Amazon have just introduced IBM AMIs. Like the Windows AMIs, you pay a premium to use AMIs that are pre-licensed. This time, they are IBM’s various enterprise products: DB2 Express, DB2 Workgroup, Informix Dynamic Server Express, Informix Dynamic Server Workgroup, WebSphere sMash, Lotus Web Content Management Server and WebSphere Portal Server. The prices range from $0.38 per hour, then to $0.50 an hour, $1.31 an hour, $2.48 an hour and finally a whopping $6.39 an hour for WebSphere Portal Server and Lotus Web Content Management Server running on the same AMI.

Now, I am not going to suggest that this is uneconomical for people who use these products already. I don’t know how much the software costs on a non-cloud basis. Similarly, there may be people who build software on top of the IBM enterprise server platforms who, during the development phase, may find Amazon a much cheaper way to prototype and build software.

But just look at those prices. Is Cloud Computing affordable? At $0.10 an hour, hell yeah! What EC2 is going to do is actually show people the prices of various enterprise and closed-source alternatives to the LAMP/Java/Rails/Django stack. And some of them will come back with “Why do I want to pay $6.39 for WebSphere Portal Server and Lotus Web Content Management Server when I can pay $0.10 an hour for a Linux box with as many free and open-source magic ponies as I like?”

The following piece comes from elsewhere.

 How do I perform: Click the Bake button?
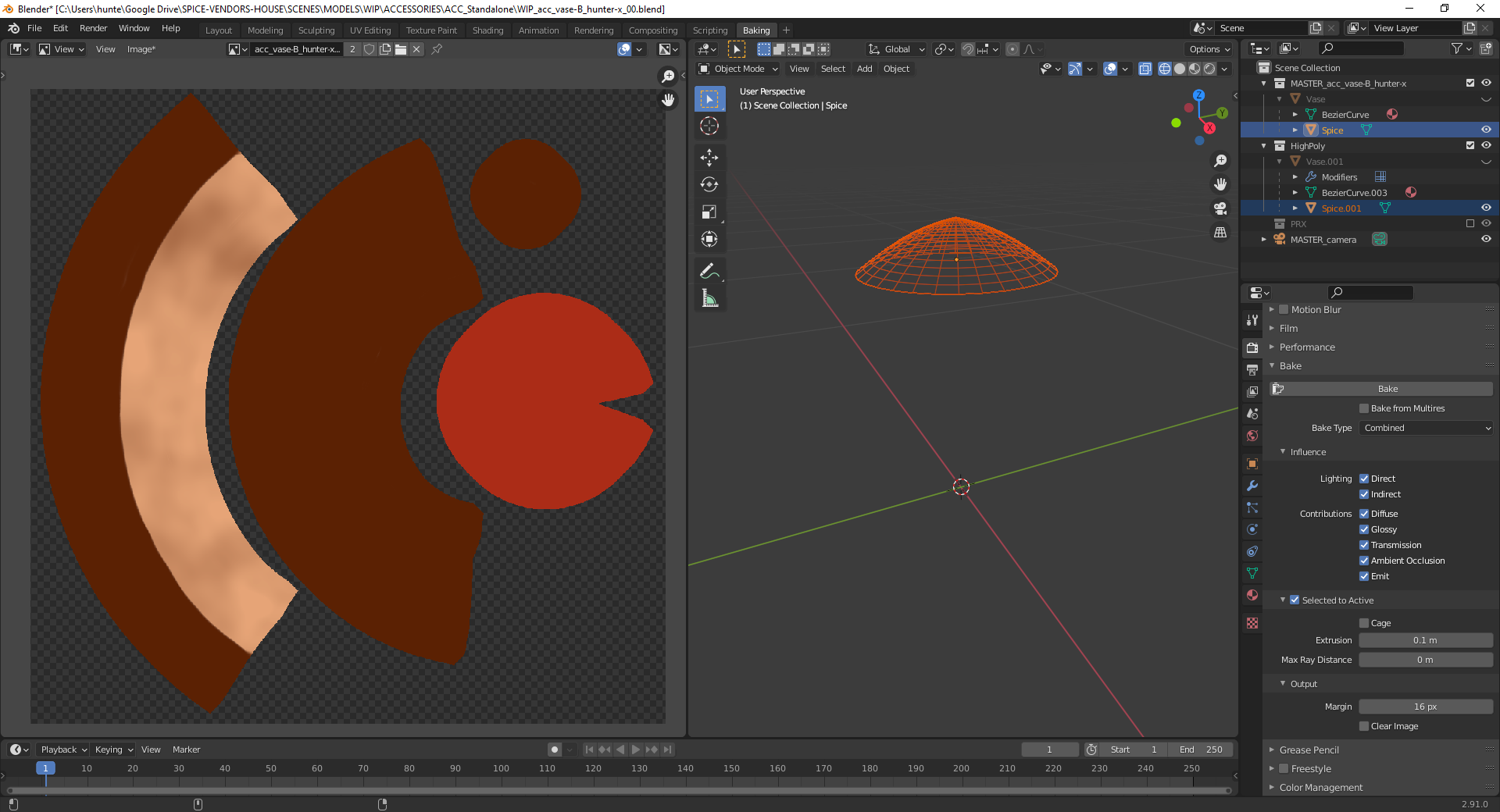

It’s time to be honest: closed-source is dead on the server (and, by dead, I mean that in the Steve Gillmor sense). I’ve just developed an “enterprise” app in Rails in about the same time that the IT department have spent keeping their Windows servers alive. Four weeks of Rails by a non-expert (I have kept an eye on Rails for a couple of years, but this is the first non-trivial app I’ve built) and we have something that’s more natural and intuitive than the Microsoft solution - which would have been some kind of hacked together Visual Basic for Applications or Microsoft Project calamity.

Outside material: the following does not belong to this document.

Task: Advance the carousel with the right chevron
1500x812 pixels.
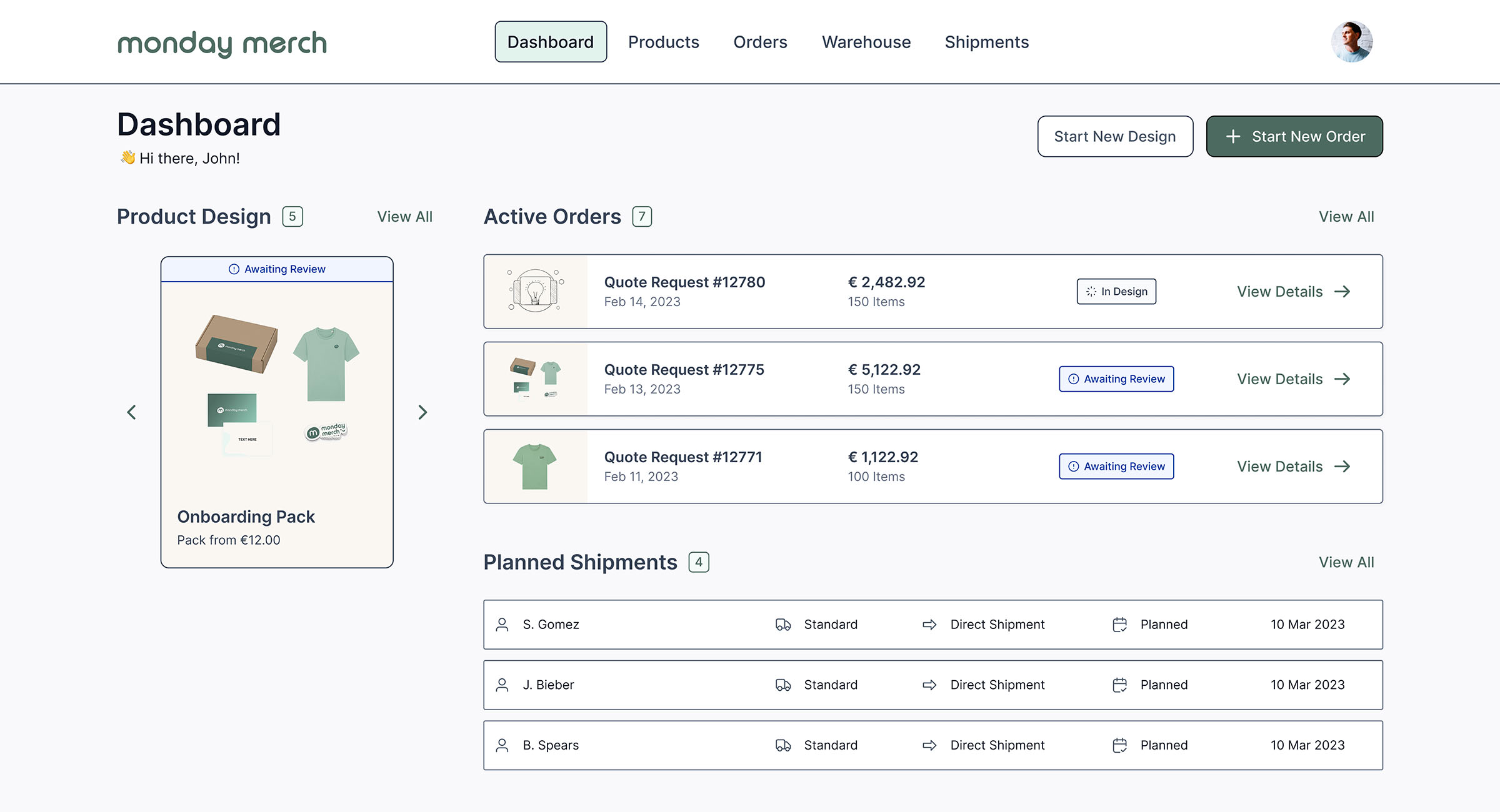Action: pos(422,412)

Closed-source will still rule on the desktop for some time, and even more so on the laptop. But here’s how I imagine my computing universe now: a large number of boxes running Debian, with me on a Mac administering them all, and very occasionally booting up Windows (XP, of course) for some Win32 legacy usage and gaming. I’d love for Linux to become desktop ready. For that, we need a few things: less bloated window managers (I like Xfce, but I tend to find myself using GNOME), things like wifi and 3G need to just work, something a lot more like iTunes for all us iPod-toting potential switchers (and not just music: it needs to do all the podcast, audiobook and video stuff that iTunes does properly). Someone needs to firmly boot nVidia up the arse and get them to release open-source drivers. And there’s other little things: a decent news aggregator (as good as NetNewsWire), Bluetooth support that’s as simple to use as the Mac, and design that’s subtle. A while back, Ian was always trying to convince me that Linux is as “sweet” as OS X when it comes to visual effects, and showed me a rich panopoly of visual effects as part of the Compiz suite: the infamous “wobbly windows”. But having 10,000 visual effects downloadable from an SVN repository does not beauty make. It’s about tastefulness and subtlety. It’s something that OS X has which Linux needs to emulate.

Here’s an example: Apple have a suite of three productivity applications called iWork which are compatible with Word, Excel and PowerPoint files, but aren’t OpenOffice-style clones of these apps. They are subtle and smart alternatives designed not to emulate the Office feature set, but to be compelling alternatives.

The Linux desktop reminds me of the Mozilla suite before Firefox - what’s now called SeaMonkey. SeaMonkey is pretty cool in that you can actually run something that looks and feels like Netscape 4 Communicator, but it have all the modern gubbins underneath. Anyhow, before Firefox, the Mozilla suite was used by nerds, but it took a dramatic cleanup and rebranding operation and a big focus on user experience design before Firefox emerged out the other side, suitable for my mum to use. If you want Linux on everybody’s desktop in twenty years time, that process needs to be done on everything - that means Rhythmbox, AmaroK, F-Spot, OpenOffice and so on.

Anyway, I better stop prattling on about this and do some work.